● **OBJECTIVE**
Please copy the stretch of the homeowner investment text below from "The homeowner’s decision is" through "versus future ones.".

● **TEXT BLOCK**
● ● ●
Additional influences on owner-occupant’s investment behaviors. Additional factors come into play for the property owner who also is the occupant. In such cases, the investment decision typically involves both “consumption” and “investment” dimensions.30 First, maintaining or improving structural quality may be seen as increasing “utility” or well-being gained from consuming (i.e., living in) the dwelling, but it requires a sacrifice of income that could be spent otherwise. Reducing housing quality, on the other hand, sacrifices such housing-related utility but allows for greater consumption of other goods and services besides housing, especially if the generation of added income accompanies the quality decline. Such could be the case if an owner subdivided an erstwhile single-family dwelling to produce one or more rental properties. A second consideration likely for most homeowners is the wealth effect of such housing investment activity. If an owner placed importance on the value of the durable housing package as an asset beyond its current value as a consumer good, the calculus of the housing investment decision would be altered. In other words, spending money on one’s home can be considered an investment, because it increases the eventual sales price of the home, and thus the wealth and future consumption possibilities of the homeowner.

The homeowner’s decision is also related to time in a more complex way than is that of the absentee owner. The choice of housing versus nonhousing expenditures cannot be fully understood in the context of a single moment. Because housing is a durable good, spending on it currently produces a useful flow of housing-related consumption services, as well as an augmented asset value for several subsequent periods. The degree to which any particular housing investment provides continuing consumption and asset benefits in the future depends on the rate of structural depreciation, the homeowner’s rate of time preference, and changes in neighborhood conditions. The homeowner’s decision thus involves not only choosing the desired mix of housing and nonhousing expenditures in the current period, but also this desired pattern of spending in the current period versus future ones.

Implicit in this discussion of the intertemporal nature of housing investment decisions by owner-occupants is the closely related decision about mobility. Obviously, a homeowner can adjust the amount of housing consumed by moving to a different dwelling, typically in conjunction with selling the previous home. The homeowner thus will sometimes contrast the well-being gained from pursuing a particular investment strategy for the current dwelling with that which can be gained from moving to another dwelling, possibly in a different neighborhood. Having formulated expectations and mobility plans, the homeowner makes a choice of housing versus nonhousing expenditures over the expected duration of tenure in the dwelling, within the set of constraints formed by both financial limitations of the owner and structural limitations of the dwelling. The former limitations consist of initial wealth, expected household income flows, and institutionally imposed borrowing constraints (path C in figure 1.1). The latter consist of the various architectural and mechanical idiosyncrasies of the physical structure that render alternative dwelling modification schemes more or less feasible in terms of incremental housing value gain versus modification cost (path A). Compared to those who plan to stay in their dwelling for a considerable period, homeowners who plan to move in the near future would be less concerned about the long-run consequences of current upkeep activities. That is, they would not be present to reap much of the stream of enhanced housing consumption provided by current upkeep, and hence would be less likely to undertake sizable amounts of such (path V).
● ● ●
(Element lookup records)
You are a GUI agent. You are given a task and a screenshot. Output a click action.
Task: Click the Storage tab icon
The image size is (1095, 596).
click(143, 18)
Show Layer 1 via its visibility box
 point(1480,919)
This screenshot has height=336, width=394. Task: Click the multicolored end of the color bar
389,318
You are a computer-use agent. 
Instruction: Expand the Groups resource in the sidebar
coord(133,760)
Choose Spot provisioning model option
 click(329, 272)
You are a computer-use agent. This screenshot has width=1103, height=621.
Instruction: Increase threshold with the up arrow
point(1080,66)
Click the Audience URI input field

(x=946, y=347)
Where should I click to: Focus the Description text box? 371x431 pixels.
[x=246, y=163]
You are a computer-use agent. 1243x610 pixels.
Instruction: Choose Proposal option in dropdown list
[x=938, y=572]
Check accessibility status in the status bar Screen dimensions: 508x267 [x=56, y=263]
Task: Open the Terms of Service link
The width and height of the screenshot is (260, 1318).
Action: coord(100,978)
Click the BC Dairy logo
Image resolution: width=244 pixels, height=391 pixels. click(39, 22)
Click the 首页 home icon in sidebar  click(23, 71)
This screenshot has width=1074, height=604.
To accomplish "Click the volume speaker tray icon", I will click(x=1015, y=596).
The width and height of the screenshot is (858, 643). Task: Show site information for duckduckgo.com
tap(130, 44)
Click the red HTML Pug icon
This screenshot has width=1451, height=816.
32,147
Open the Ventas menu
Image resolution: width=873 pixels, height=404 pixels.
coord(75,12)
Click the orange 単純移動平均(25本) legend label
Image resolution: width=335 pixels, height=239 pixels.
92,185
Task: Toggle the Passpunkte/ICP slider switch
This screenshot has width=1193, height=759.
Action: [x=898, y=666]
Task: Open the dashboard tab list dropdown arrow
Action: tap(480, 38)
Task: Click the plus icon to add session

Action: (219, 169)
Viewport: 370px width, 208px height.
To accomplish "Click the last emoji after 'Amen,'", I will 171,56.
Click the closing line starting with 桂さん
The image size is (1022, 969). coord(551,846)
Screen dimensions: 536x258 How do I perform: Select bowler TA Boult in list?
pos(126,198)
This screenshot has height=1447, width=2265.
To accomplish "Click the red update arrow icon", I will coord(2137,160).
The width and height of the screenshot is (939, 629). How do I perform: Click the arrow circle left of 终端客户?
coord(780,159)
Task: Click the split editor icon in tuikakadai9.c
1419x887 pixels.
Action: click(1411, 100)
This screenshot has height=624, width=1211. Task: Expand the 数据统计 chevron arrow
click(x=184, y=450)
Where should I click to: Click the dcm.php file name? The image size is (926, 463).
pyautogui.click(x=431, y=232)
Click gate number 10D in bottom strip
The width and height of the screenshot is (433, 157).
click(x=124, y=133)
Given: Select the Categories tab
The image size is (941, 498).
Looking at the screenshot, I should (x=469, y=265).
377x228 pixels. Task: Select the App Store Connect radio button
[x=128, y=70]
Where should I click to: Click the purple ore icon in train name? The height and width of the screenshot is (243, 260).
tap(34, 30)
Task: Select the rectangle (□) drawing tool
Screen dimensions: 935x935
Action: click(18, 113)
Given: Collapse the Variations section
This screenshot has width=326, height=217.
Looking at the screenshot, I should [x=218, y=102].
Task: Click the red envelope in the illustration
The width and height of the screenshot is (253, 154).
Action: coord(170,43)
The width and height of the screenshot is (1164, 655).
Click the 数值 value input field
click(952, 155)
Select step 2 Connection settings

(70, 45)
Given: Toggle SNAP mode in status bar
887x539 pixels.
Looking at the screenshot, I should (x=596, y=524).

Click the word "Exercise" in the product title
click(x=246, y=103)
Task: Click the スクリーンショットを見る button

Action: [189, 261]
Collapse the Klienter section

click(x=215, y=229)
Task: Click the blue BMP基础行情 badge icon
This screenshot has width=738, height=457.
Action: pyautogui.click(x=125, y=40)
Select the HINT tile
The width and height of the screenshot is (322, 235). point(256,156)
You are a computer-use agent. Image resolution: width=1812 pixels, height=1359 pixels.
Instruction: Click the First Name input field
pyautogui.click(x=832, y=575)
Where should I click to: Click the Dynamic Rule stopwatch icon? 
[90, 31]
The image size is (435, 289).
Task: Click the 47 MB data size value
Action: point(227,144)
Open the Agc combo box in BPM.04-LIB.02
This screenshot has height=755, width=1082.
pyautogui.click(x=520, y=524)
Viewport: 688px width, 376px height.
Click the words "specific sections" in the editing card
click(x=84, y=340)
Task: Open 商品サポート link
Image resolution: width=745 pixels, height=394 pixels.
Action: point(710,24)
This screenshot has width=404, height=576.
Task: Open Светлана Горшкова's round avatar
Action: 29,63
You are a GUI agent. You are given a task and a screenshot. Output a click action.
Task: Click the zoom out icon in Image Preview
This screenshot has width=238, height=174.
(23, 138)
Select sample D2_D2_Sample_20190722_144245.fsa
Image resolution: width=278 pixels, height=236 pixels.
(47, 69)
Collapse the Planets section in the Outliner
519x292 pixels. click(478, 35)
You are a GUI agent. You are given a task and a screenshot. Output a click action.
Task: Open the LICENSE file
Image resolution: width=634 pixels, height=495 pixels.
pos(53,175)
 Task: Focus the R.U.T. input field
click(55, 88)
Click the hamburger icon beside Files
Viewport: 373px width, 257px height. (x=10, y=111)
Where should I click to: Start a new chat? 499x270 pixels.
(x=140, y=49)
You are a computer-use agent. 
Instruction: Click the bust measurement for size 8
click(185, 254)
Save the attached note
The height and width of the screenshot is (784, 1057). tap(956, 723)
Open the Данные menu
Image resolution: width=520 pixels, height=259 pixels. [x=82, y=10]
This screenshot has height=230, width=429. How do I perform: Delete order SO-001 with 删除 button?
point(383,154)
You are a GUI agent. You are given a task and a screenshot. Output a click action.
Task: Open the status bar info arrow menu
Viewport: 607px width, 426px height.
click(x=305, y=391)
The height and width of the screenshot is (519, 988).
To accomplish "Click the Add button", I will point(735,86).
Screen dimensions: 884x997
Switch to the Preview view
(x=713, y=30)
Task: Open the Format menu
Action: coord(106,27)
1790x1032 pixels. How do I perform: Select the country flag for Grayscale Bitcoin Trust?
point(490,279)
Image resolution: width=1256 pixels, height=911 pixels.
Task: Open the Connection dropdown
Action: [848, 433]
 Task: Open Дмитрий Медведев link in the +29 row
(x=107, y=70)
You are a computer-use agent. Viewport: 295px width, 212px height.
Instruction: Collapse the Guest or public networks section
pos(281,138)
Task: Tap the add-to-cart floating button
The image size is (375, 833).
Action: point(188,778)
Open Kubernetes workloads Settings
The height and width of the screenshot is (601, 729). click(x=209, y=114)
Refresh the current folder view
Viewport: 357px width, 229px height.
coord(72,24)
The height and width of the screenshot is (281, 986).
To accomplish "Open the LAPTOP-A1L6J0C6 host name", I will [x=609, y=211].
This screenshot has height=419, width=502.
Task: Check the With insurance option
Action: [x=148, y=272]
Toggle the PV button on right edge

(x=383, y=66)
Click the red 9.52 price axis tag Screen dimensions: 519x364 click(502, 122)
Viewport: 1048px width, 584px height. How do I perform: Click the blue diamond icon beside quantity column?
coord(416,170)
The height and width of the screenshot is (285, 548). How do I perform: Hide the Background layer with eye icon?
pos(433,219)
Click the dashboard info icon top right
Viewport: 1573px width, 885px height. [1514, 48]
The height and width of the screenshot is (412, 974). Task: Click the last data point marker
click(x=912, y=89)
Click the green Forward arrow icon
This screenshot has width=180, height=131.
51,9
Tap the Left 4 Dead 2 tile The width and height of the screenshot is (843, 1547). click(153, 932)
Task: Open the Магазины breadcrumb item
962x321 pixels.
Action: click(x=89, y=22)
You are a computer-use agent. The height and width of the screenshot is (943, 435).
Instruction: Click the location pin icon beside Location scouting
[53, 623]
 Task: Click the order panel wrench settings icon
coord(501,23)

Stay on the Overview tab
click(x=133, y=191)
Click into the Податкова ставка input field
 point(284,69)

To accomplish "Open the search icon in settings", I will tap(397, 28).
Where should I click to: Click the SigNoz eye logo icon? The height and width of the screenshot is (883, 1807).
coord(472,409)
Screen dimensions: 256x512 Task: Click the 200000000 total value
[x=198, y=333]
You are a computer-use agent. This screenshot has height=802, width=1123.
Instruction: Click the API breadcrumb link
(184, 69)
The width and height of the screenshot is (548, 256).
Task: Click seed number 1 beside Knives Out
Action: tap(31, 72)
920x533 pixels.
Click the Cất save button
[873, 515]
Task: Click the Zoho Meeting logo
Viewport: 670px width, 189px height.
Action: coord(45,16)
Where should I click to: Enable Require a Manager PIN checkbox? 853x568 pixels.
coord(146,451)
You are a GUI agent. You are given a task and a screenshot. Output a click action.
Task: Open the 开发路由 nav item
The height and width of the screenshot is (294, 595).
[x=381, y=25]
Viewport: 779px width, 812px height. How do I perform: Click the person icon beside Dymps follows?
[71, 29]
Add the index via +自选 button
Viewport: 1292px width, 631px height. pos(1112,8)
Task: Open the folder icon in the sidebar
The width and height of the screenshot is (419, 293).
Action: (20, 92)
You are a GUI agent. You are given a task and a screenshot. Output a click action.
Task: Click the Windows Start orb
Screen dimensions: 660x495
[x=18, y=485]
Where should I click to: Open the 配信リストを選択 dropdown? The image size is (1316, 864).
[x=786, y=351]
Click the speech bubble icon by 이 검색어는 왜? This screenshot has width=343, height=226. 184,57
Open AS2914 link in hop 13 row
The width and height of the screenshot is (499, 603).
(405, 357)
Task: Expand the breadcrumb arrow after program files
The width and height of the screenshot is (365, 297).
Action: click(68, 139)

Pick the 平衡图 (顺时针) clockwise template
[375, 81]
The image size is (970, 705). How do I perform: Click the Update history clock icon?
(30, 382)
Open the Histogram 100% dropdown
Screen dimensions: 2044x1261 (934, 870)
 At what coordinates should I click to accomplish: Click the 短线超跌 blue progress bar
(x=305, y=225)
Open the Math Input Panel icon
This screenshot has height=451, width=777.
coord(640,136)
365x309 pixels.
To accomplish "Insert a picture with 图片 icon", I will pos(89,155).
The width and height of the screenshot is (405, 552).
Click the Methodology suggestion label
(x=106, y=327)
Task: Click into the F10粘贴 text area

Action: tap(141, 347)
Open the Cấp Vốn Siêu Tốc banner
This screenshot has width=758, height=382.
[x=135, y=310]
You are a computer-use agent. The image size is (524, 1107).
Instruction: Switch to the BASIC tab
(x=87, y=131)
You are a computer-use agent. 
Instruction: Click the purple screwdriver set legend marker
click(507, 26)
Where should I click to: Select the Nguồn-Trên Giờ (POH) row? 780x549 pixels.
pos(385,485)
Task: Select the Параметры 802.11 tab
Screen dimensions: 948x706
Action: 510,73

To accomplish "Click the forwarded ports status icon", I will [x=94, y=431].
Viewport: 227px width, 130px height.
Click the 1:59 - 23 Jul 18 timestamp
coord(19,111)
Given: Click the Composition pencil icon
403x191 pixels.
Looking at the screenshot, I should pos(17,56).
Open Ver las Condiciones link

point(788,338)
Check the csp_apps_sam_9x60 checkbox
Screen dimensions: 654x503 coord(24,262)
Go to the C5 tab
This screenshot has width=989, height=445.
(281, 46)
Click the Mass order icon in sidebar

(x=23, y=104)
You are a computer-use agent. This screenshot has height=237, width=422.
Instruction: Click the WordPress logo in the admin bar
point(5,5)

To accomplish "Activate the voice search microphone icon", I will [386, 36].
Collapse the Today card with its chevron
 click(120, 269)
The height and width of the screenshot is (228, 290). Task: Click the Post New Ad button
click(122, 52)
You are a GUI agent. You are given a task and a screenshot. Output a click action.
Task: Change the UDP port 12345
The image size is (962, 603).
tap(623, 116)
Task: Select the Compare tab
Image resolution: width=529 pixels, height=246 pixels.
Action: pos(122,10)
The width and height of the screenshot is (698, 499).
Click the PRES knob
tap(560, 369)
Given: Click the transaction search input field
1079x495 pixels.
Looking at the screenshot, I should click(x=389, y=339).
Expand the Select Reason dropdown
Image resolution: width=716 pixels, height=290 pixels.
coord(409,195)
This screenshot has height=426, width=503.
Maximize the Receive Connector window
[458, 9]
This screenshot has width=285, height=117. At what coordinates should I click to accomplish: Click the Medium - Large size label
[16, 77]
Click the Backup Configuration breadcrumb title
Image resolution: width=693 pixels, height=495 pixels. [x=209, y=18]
● ● ●
● **TASK RESPONSE**
The homeowner’s decision is also related to time in a more complex way than is that of the absentee owner. The choice of housing versus nonhousing expenditures cannot be fully understood in the context of a single moment. Because housing is a durable good, spending on it currently produces a useful flow of housing-related consumption services, as well as an augmented asset value for several subsequent periods. The degree to which any particular housing investment provides continuing consumption and asset benefits in the future depends on the rate of structural depreciation, the homeowner’s rate of time preference, and changes in neighborhood conditions. The homeowner’s decision thus involves not only choosing the desired mix of housing and nonhousing expenditures in the current period, but also this desired pattern of spending in the current period versus future ones.